(Stored dataset items)
⁂
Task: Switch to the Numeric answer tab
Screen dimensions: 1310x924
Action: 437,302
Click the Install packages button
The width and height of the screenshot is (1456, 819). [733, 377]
⁂
Work instruction:
Type the entries out again so that they match exactly.

Written answer:
Task: Switch to the Numeric answer tab
Screen dimensions: 1310x924
Action: 437,302
Click the Install packages button
The width and height of the screenshot is (1456, 819). [733, 377]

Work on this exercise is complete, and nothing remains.